*Work required*:
Reproduce each of the following lines verbatim, with every character, space, and line break unchanged.

*Information given*:

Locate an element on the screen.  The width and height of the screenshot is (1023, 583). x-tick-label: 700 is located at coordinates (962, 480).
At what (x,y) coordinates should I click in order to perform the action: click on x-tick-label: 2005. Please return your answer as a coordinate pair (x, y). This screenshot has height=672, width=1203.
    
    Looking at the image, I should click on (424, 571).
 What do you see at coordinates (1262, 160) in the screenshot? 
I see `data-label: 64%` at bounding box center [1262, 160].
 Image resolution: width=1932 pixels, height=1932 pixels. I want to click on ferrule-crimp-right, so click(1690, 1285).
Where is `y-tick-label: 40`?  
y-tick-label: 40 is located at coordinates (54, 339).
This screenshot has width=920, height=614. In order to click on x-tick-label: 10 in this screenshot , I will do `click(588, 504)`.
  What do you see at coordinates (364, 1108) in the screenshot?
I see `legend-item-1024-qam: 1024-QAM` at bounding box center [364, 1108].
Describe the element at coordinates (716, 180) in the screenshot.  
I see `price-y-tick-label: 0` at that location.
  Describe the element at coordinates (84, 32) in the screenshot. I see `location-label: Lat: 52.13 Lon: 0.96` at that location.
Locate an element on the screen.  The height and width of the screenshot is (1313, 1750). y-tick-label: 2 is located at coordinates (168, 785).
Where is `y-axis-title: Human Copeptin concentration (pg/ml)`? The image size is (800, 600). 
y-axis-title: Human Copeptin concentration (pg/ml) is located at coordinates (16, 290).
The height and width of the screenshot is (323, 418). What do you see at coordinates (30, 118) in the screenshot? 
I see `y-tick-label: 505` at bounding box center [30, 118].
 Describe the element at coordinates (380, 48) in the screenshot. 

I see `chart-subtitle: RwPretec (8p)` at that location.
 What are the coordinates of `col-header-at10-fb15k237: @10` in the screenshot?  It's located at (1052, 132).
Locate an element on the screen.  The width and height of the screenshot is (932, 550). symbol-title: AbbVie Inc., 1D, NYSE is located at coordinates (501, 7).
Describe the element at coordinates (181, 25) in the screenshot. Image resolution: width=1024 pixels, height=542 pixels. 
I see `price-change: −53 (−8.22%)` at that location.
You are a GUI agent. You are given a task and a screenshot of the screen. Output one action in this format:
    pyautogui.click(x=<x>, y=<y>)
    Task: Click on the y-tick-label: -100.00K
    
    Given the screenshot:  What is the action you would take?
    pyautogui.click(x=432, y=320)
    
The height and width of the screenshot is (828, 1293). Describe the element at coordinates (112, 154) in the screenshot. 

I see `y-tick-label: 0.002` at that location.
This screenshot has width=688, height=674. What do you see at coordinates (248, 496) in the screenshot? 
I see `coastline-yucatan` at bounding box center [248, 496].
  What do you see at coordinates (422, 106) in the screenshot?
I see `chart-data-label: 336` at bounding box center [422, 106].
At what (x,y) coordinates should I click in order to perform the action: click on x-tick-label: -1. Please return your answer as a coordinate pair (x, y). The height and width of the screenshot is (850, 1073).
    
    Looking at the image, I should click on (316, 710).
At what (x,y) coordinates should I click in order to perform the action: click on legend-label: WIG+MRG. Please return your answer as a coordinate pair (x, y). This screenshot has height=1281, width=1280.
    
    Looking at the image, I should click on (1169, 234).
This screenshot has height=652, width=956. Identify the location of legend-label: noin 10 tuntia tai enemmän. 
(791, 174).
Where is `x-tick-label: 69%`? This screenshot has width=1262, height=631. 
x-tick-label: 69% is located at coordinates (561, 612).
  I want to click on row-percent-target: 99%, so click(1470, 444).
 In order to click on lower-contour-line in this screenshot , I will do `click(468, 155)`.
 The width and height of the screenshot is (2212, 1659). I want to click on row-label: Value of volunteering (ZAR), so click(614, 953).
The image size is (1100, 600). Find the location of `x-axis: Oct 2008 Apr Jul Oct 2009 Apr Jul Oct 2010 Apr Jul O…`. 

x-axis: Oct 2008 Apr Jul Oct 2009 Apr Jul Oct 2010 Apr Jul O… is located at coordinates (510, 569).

*Exercise answer*:
Locate an element on the screen.  The width and height of the screenshot is (1023, 583). x-tick-label: 700 is located at coordinates (962, 480).
At what (x,y) coordinates should I click in order to perform the action: click on x-tick-label: 2005. Please return your answer as a coordinate pair (x, y). This screenshot has height=672, width=1203.
    
    Looking at the image, I should click on (424, 571).
 What do you see at coordinates (1262, 160) in the screenshot? 
I see `data-label: 64%` at bounding box center [1262, 160].
 Image resolution: width=1932 pixels, height=1932 pixels. I want to click on ferrule-crimp-right, so click(1690, 1285).
Where is `y-tick-label: 40`?  
y-tick-label: 40 is located at coordinates (54, 339).
This screenshot has width=920, height=614. In order to click on x-tick-label: 10 in this screenshot , I will do `click(588, 504)`.
  What do you see at coordinates (364, 1108) in the screenshot?
I see `legend-item-1024-qam: 1024-QAM` at bounding box center [364, 1108].
Describe the element at coordinates (716, 180) in the screenshot.  
I see `price-y-tick-label: 0` at that location.
  Describe the element at coordinates (84, 32) in the screenshot. I see `location-label: Lat: 52.13 Lon: 0.96` at that location.
Locate an element on the screen.  The height and width of the screenshot is (1313, 1750). y-tick-label: 2 is located at coordinates (168, 785).
Where is `y-axis-title: Human Copeptin concentration (pg/ml)`? The image size is (800, 600). 
y-axis-title: Human Copeptin concentration (pg/ml) is located at coordinates (16, 290).
The height and width of the screenshot is (323, 418). What do you see at coordinates (30, 118) in the screenshot? 
I see `y-tick-label: 505` at bounding box center [30, 118].
 Describe the element at coordinates (380, 48) in the screenshot. 

I see `chart-subtitle: RwPretec (8p)` at that location.
 What are the coordinates of `col-header-at10-fb15k237: @10` in the screenshot?  It's located at (1052, 132).
Locate an element on the screen.  The width and height of the screenshot is (932, 550). symbol-title: AbbVie Inc., 1D, NYSE is located at coordinates (501, 7).
Describe the element at coordinates (181, 25) in the screenshot. Image resolution: width=1024 pixels, height=542 pixels. 
I see `price-change: −53 (−8.22%)` at that location.
You are a GUI agent. You are given a task and a screenshot of the screen. Output one action in this format:
    pyautogui.click(x=<x>, y=<y>)
    Task: Click on the y-tick-label: -100.00K
    
    Given the screenshot:  What is the action you would take?
    pyautogui.click(x=432, y=320)
    
The height and width of the screenshot is (828, 1293). Describe the element at coordinates (112, 154) in the screenshot. 

I see `y-tick-label: 0.002` at that location.
This screenshot has width=688, height=674. What do you see at coordinates (248, 496) in the screenshot? 
I see `coastline-yucatan` at bounding box center [248, 496].
  What do you see at coordinates (422, 106) in the screenshot?
I see `chart-data-label: 336` at bounding box center [422, 106].
At what (x,y) coordinates should I click in order to perform the action: click on x-tick-label: -1. Please return your answer as a coordinate pair (x, y). The height and width of the screenshot is (850, 1073).
    
    Looking at the image, I should click on (316, 710).
At what (x,y) coordinates should I click in order to perform the action: click on legend-label: WIG+MRG. Please return your answer as a coordinate pair (x, y). This screenshot has height=1281, width=1280.
    
    Looking at the image, I should click on (1169, 234).
This screenshot has height=652, width=956. Identify the location of legend-label: noin 10 tuntia tai enemmän. 
(791, 174).
Where is `x-tick-label: 69%`? This screenshot has width=1262, height=631. 
x-tick-label: 69% is located at coordinates (561, 612).
  I want to click on row-percent-target: 99%, so click(1470, 444).
 In order to click on lower-contour-line in this screenshot , I will do `click(468, 155)`.
 The width and height of the screenshot is (2212, 1659). I want to click on row-label: Value of volunteering (ZAR), so click(614, 953).
The image size is (1100, 600). Find the location of `x-axis: Oct 2008 Apr Jul Oct 2009 Apr Jul Oct 2010 Apr Jul O…`. 

x-axis: Oct 2008 Apr Jul Oct 2009 Apr Jul Oct 2010 Apr Jul O… is located at coordinates (510, 569).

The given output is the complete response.